* [Seçilen Metin]:
○ ○ ○ ○ ○ ○ ○

Neden İslam’ın Orta Çağı yoktu?
Özgür-Der Üniversite Gençliğinin düzenlemiş olduğu kitap forumunda Thomas Bauer’in “Neden İslam’ın Orta Çağı Yoktu?” isimli kitabı Zehra Emen ve Esma Beydüz tarafından kritize edildi.
Hayrunnisa ÇAPAN / HAKSÖZ HABER
Özgür-Der Üniversite Gençliğinin düzenlemiş olduğu kitap forumunda Thomas Bauer’in “Neden İslam’ın Orta Çağı Yoktu?” isimli kitabı Zehra Emen ve Esma Beydüz tarafından kritize edildi.
Zehra Emen değerlendirmesine, ‘Ortaçağ’ kavramının uğradığı tahribatı açıklayarak ve kavramın nesnel olmayışını, muğlaklığını, İslam’ı gizli olarak değersizleştirmesini, emperyalist çağrışım uyandırmasını dile getirerek başladı.

○ ○ ○ ○ ○ ○ ○

* [Görev]:
Thomas Bauer’in kitabının değerlendirildiği forum haberini, son cümlenin ardından gelecek kısmı yazarak sürdürünüz.

* [Sağlanan Satırlar]:
○ ○ ○ ○ ○ ○ ○

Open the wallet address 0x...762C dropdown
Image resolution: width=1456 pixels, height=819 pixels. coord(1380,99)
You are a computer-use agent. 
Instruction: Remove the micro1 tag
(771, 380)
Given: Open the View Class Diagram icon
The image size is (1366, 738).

○ ○ ○ ○ ○ ○ ○

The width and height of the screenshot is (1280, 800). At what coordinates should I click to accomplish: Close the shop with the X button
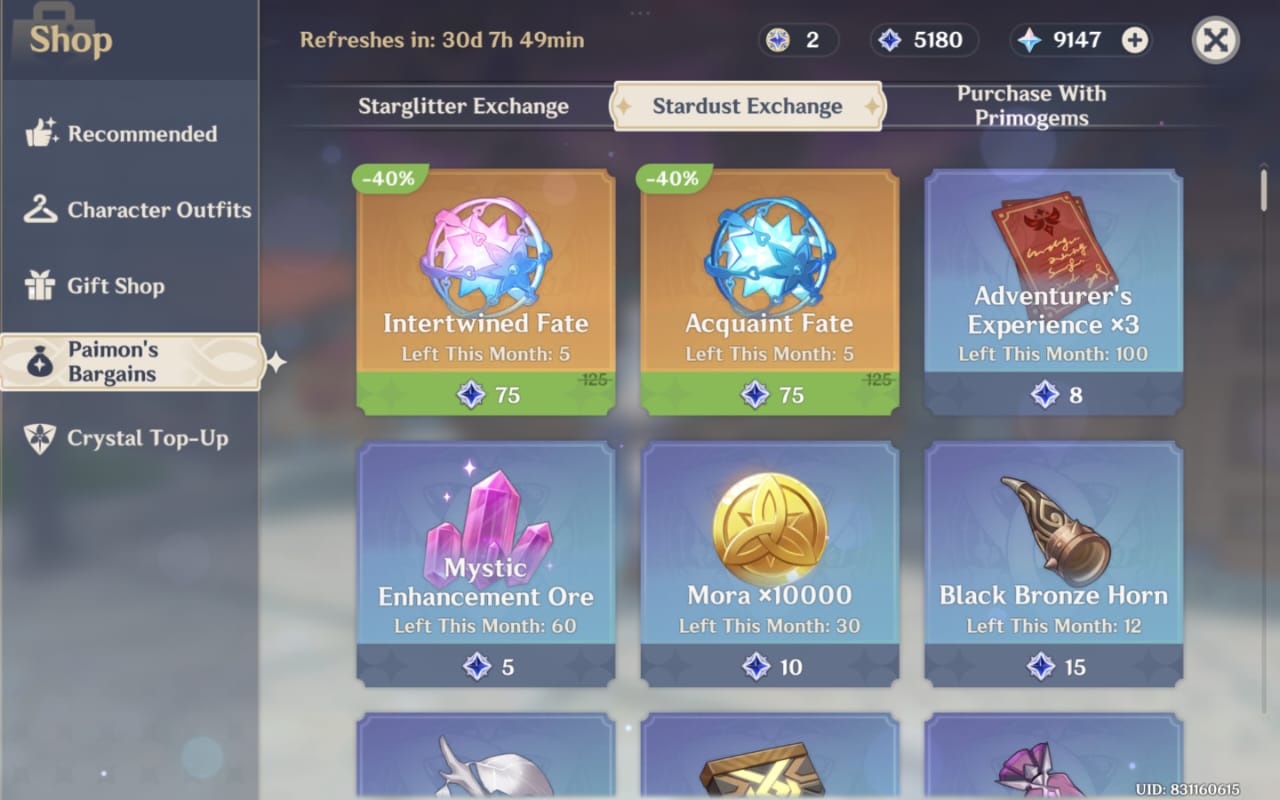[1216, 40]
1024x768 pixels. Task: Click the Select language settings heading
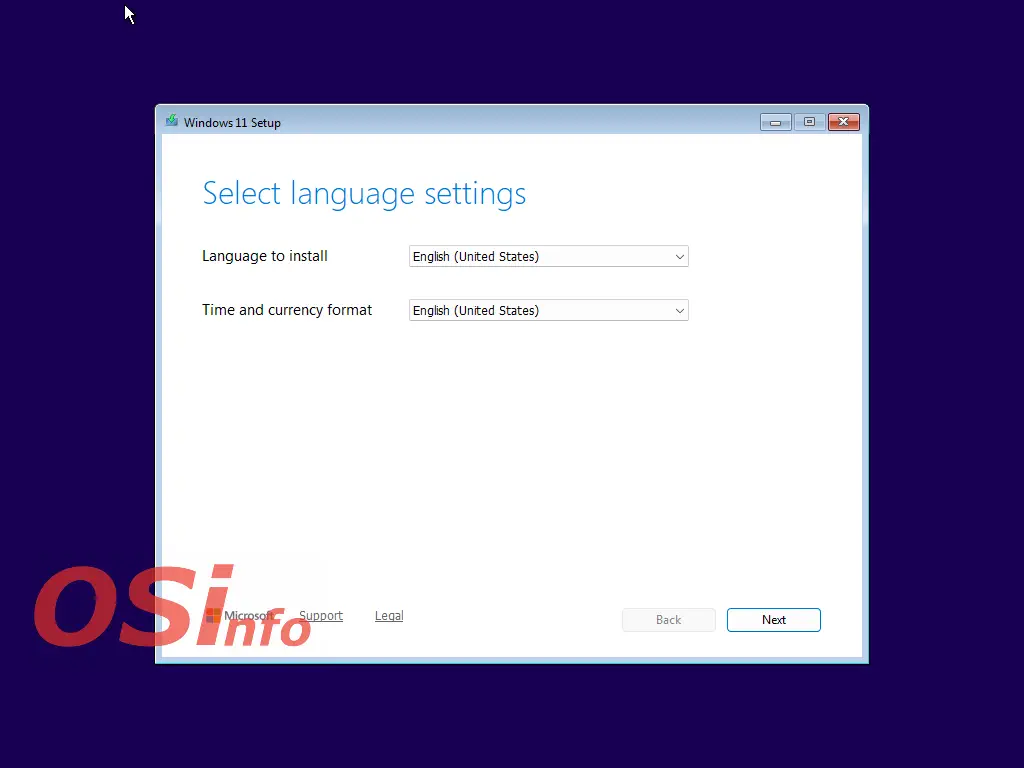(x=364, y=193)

○ ○ ○ ○ ○ ○ ○

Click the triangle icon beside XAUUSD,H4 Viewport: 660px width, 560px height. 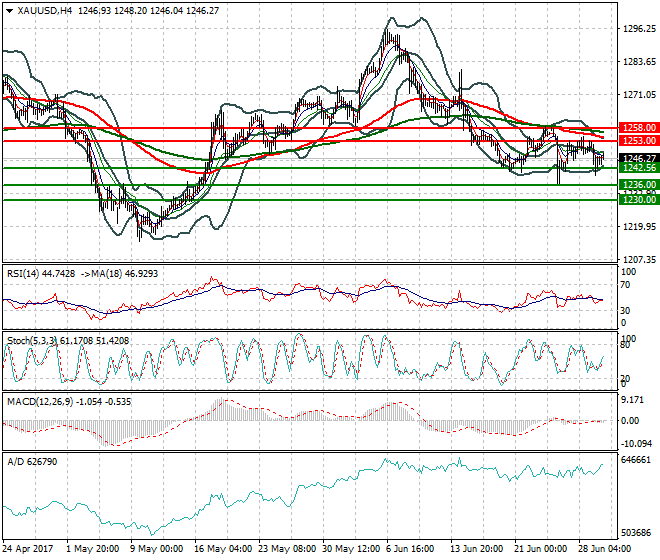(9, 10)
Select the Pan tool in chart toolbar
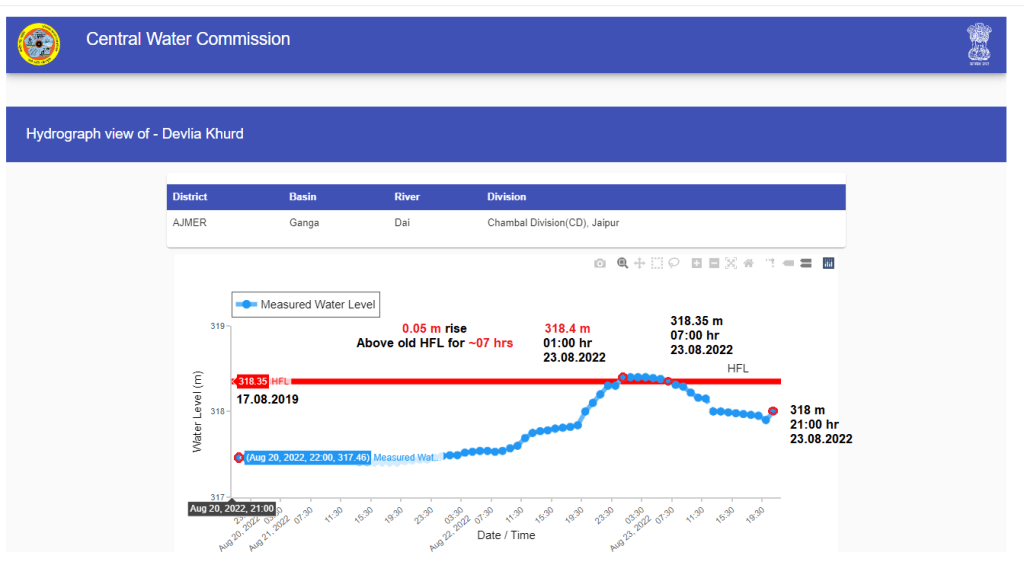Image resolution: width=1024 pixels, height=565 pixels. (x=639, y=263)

○ ○ ○ ○ ○ ○ ○

* [Yanıt]:
“Antik çağ ile yeni çağ arasındaki 1000 yıllık zaman diliminin tek bir çağı oluşturduğu düşüncesinin kökten yanlışlığının yanında bu zaman diliminde farklı coğrafyalarda farklı gelişmelerin yaşandığı kabulünden hareket ederek topyekûn bir değerlendirmeyle aynı tarihsel dönemdeki tüm toplumlar için tek bir çağ genellemesinin yapılmasının bu anlamda makul olmadığı kabul edilmelidir" ifadelerini kullanan Emen, Batının karanlık tarihinin örtülemeyeceğini belirtti.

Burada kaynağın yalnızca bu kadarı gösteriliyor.